#### [PROBLEM TO WORK ON]
Retype the lines of the listing below without any changes, starting with the line that contains "Click the 15% discount cell" and continuing through the end of the listing.

#### [Element and text position data]

* * *

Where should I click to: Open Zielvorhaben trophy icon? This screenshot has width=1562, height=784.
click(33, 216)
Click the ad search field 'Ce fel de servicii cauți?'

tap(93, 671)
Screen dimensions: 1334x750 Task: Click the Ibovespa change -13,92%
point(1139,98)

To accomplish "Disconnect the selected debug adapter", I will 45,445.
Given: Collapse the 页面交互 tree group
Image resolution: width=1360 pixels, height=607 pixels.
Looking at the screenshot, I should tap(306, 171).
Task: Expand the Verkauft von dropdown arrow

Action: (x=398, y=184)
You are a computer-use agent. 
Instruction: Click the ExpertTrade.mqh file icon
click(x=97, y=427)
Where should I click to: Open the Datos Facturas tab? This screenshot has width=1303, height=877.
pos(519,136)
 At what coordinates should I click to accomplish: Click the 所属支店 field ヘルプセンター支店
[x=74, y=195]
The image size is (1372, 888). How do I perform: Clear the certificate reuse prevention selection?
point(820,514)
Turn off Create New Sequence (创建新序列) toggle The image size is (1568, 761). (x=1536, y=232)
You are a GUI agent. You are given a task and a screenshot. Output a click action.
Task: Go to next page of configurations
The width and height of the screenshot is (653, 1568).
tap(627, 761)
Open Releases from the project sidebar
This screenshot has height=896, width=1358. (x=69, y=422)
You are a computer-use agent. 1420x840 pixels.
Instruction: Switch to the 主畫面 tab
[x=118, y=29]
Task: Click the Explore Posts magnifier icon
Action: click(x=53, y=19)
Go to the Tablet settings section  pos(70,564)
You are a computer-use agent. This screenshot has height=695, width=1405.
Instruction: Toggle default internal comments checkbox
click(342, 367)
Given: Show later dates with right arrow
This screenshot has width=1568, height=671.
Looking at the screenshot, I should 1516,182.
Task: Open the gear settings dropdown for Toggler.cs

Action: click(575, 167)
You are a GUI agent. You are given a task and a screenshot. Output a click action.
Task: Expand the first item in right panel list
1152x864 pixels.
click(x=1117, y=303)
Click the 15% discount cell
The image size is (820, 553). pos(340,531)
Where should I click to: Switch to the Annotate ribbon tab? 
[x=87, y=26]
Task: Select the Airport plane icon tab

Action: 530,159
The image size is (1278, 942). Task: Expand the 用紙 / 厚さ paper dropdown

* * *

#### [RESPONSE]
Click the 15% discount cell
The image size is (820, 553). pos(340,531)
Where should I click to: Switch to the Annotate ribbon tab? 
[x=87, y=26]
Task: Select the Airport plane icon tab

Action: 530,159
The image size is (1278, 942). Task: Expand the 用紙 / 厚さ paper dropdown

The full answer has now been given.